Latest revision as of 10:23, 2 September 2020

This page details a hardware fix for an issue that affects some early PinePhone units, namely v1.1 Braveheart units (fixed since 1.2 community edition included).

The issue was originally reported here by megi.

TODO: Add more pictures and schematics, better reference the fix origin and tradeofs, remove TODOs/FIXMEs.

Affected Units

  1. PinePhone v1.1 - Braveheart

FIXME: confirm "Project Don't Be Evil" devkit and PinePhone v1.0 - Developer batch are unaffected.


Though easier to perform than the PinePhone 1.2 VCONN Hardware Fix, this fix requires desoldering relatively small Surface Mount Technology (SMT) components, therefore some experience with soldering is recommended.

Issue description

TODO: pictures

The AXP803 cannot detect when the USB port is powered by the battery.
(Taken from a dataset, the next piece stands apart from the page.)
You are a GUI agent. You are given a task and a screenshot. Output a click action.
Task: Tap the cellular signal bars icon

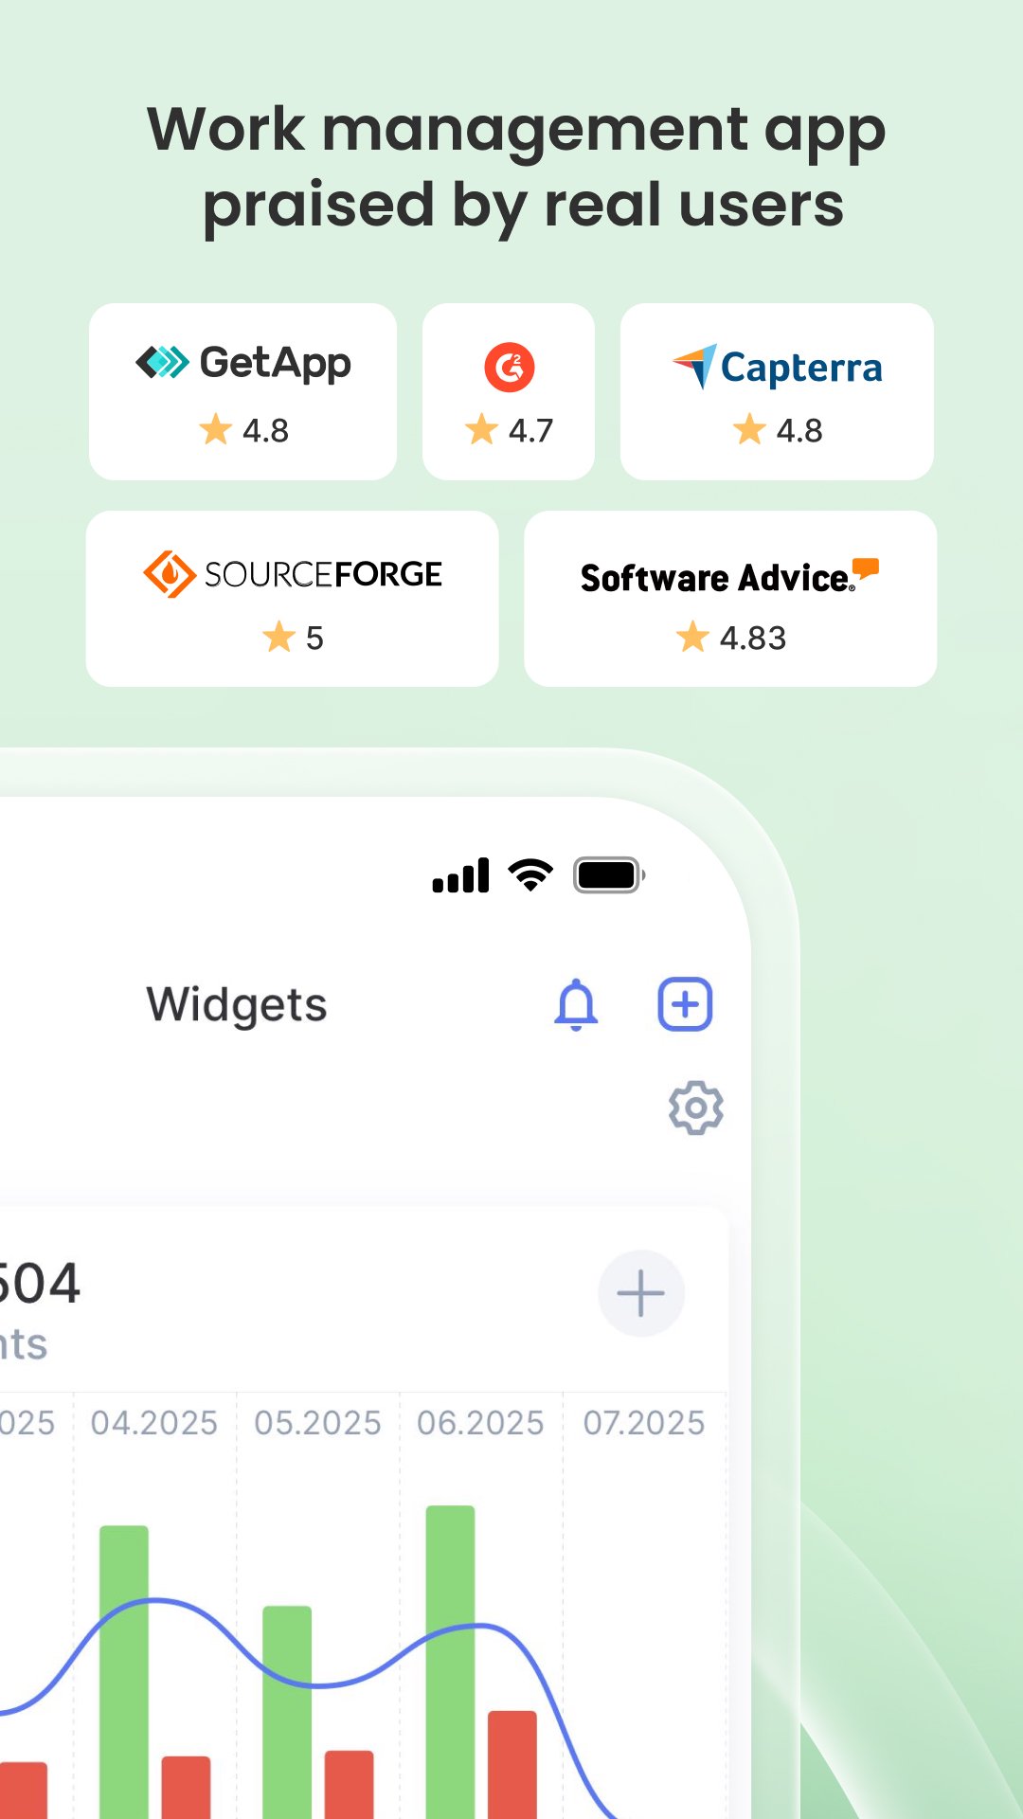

Therefore, the Power Management IC (PMIC) continues draining current from it. This is especially problematic since this USB port is powered from the battery with the USB OTG boost regulator. One of the symptoms is the battery discharging rather quickly even when the phone is powered off.


HW workaround is desoldering the U1301 regulator (TODO: describe its role) and shorting pads for R1309 on the PCB (this is a "0 ohm" resistor on the schematic, so it's completely fine).

Shorting the pads is easy to do with some solder (while carefully avoiding to short it with nearby resistors).

Desoldering the regulator is harder to do, since its large pads are designed to use the PCB as a heatsink and will happily cool down while you are trying to melt it. It should be possible to use properly sized pliers to cut the pins first, please edit if you attempt this.

Please be careful not to overheat nearby components trough the PCB traces when applying heat to the regulator. It can be helpful to start the operation with melting some leaded solder tin together with the pads, and lifting the regulator while applying heat also helps. Start with the side that has only one pad: though it is bigger, it should be easier to lift up. It might be useful to apply a relatively large quantity of molten solder tin to each pin, in turn, while lifting the regulator, to reduce the PCB heatsink effectiveness.

Feel free to add your experiences and tips here.